Even the most high-end Audio codecs are also designed to work on really low-end DSP devices. ALAC (Apple Lossless Audio Codec) for example, decodes stereo fine in software on one of the 90 MHz ARM 7TDMI cores in the original iPod. AAC requires a bit more, but it is still within the reach of software on a relatively slow processor, like a Pentium or G3. A modern ARM processor can decode MP3 at a clock-speed of mere 10MHz, and with a bit more, AAC, which essentially is the most demanding codec that you’ll meet on the web.
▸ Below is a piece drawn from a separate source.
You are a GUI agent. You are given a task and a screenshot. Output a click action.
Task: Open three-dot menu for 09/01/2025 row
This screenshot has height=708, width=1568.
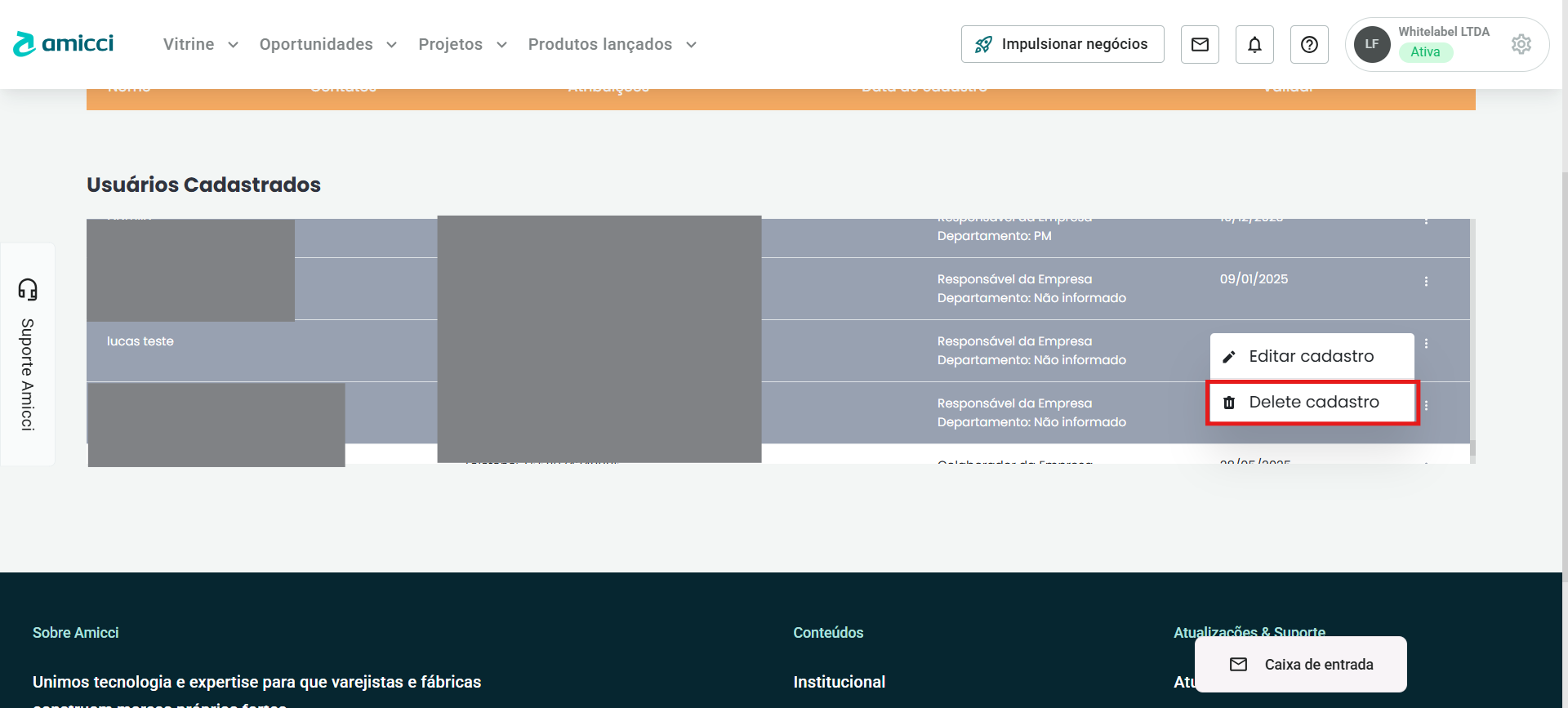pyautogui.click(x=1426, y=282)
Video codecs on the other hand are an entirely different story. The 2.4GHz Core 2 Duo in my laptop (a Macbook Pro) has serious problems decoding high-end (1080p Hi10P for example) H.264 in with FFmpeg. My desktop, a reasonably modern Xeon quad-core, handles these videos fine using FFmpeg, but with significant load. Note that this is with an implementation that is hand-optimized with assembly. To improve the situation, we cannot depend on hardware support either, because it is often out of date. No graphics card in my collection support this profile in hardware yet for example.
Video codecs on the other hand tend to rely a lot on fixed-point for optimization, H.264 is even optimized to avoid needing floating-point as much as possible. Even the discrete cosine transform and motion compensation in H.264 is modified to operate on fixed-point numbers instead of floating-point.
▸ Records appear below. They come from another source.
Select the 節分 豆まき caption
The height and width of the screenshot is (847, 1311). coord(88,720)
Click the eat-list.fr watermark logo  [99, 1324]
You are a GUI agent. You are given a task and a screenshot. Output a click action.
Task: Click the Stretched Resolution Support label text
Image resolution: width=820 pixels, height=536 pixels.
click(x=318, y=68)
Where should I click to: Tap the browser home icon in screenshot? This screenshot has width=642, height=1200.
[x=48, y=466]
The reason for this is that modern processors can often process fixed-point operations much faster, especially the 8 and 16 bit operations that are the most common. These short integer instructions often have at least 4 times faster thoroughput than double precision floating-point. Certain complex instructions like division make the difference irrelevant, and in many cases require fallback to floating-point, but these operations are extremely uncommon in H.264.
Most decoders utilize these SIMD instructions, which gives them access to 8-16 times more throughput per core for simple operations. And on top of that, there are special instructions for optimizing MPEG codecs, giving a quite measurable speedup on top of that, which you are unlikely to be able to utilize without hand-optimized code.
There are two obvious solutions to all of these problems that are being prototyped on the web right now, WebCL and Rivertrail. Both of these are designed to solve the threading problem mainly, which is likely not the biggest issue, but it is still significant.
WebCL (OpenCL for the web) on the other hand, already solves most or all of these problems since it is essentially a massively parallel C with SIMD and device-specific extensions. It even allows for the GPU to pick up most of the burden, which is in many cases preferable to running on the CPU due to the extra computational power available.
And while I would love to be proved wrong about this, I don’t think I will be for a long while, and at that point, there will be more advanced codecs and higher resolutions around to target.